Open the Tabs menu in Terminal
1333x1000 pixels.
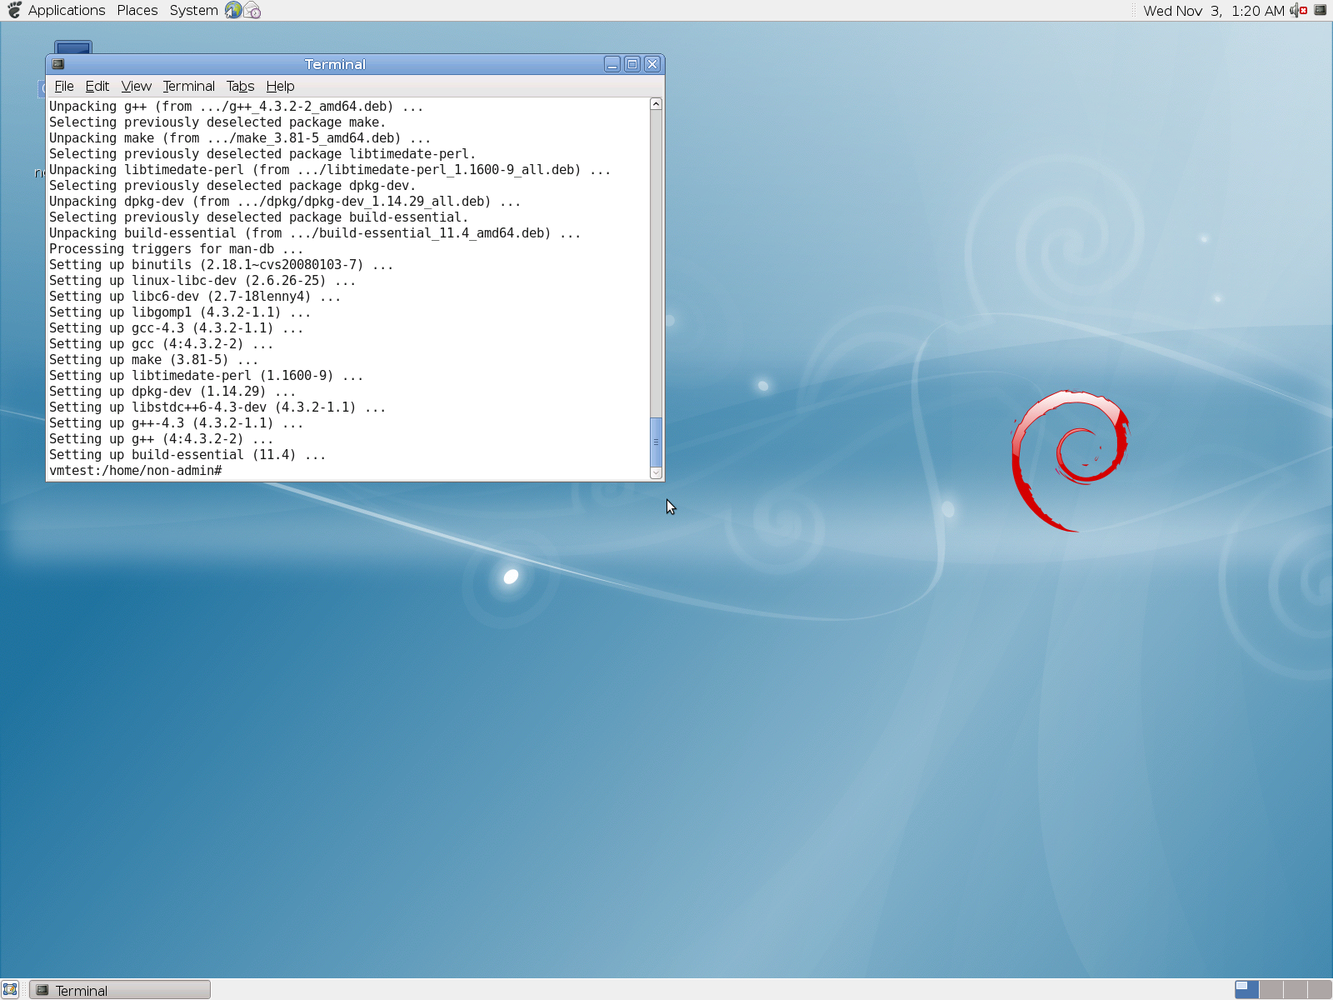click(x=240, y=86)
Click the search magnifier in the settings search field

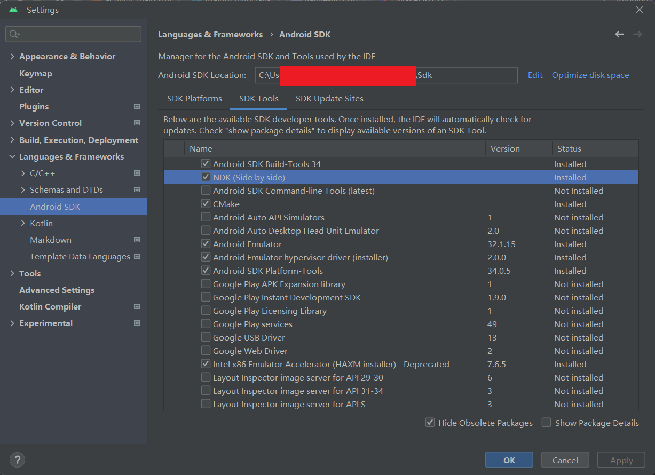tap(12, 34)
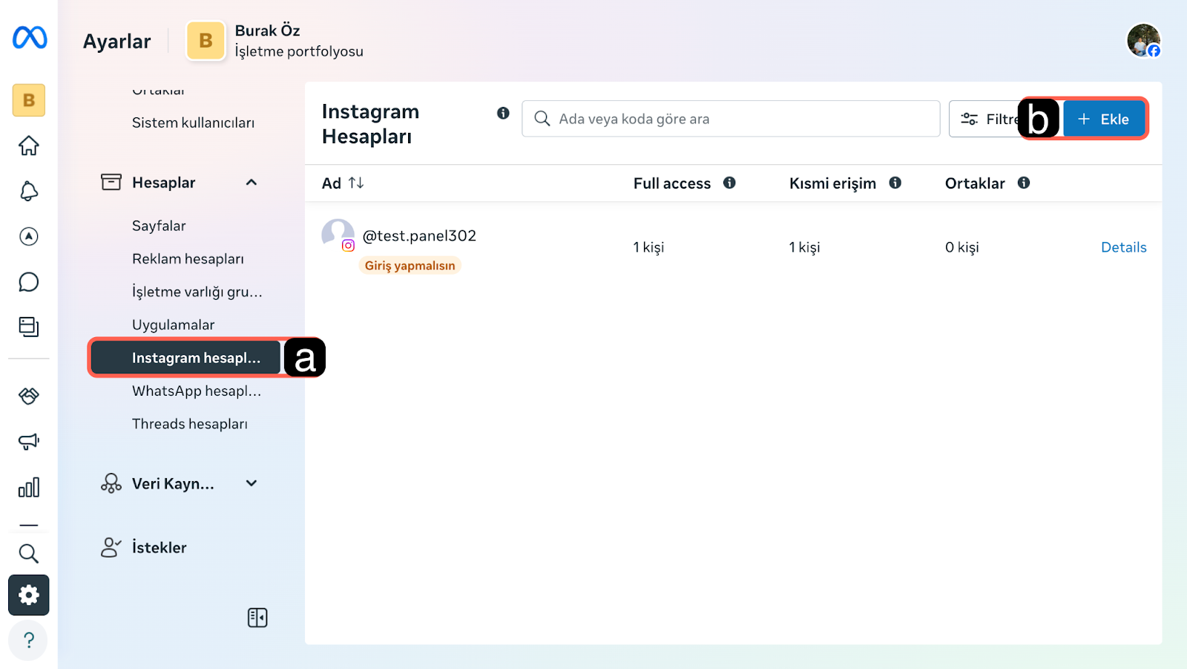The height and width of the screenshot is (669, 1187).
Task: Open Details link for @test.panel302
Action: (1123, 247)
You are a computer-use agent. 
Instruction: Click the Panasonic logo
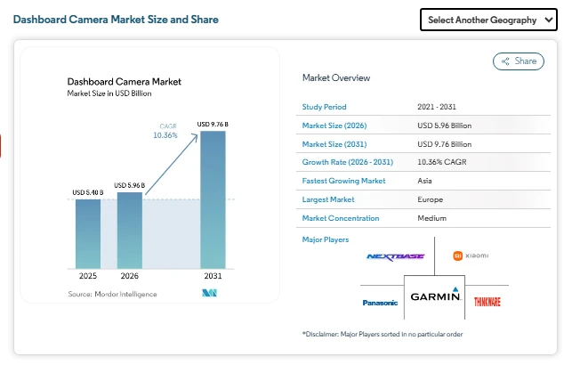(380, 302)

——

Directions
Rewrite every line of the listing above with "Tabs menu" swapped for "Window menu", changing nothing else, and omit the pictures.

Exercise response
Open the Window menu in Terminal
1333x1000 pixels.
click(x=240, y=86)
Click the search magnifier in the settings search field

tap(12, 34)
The height and width of the screenshot is (669, 1187).
Task: Open Details link for @test.panel302
Action: (1123, 247)
You are a computer-use agent. 
Instruction: Click the Panasonic logo
(380, 302)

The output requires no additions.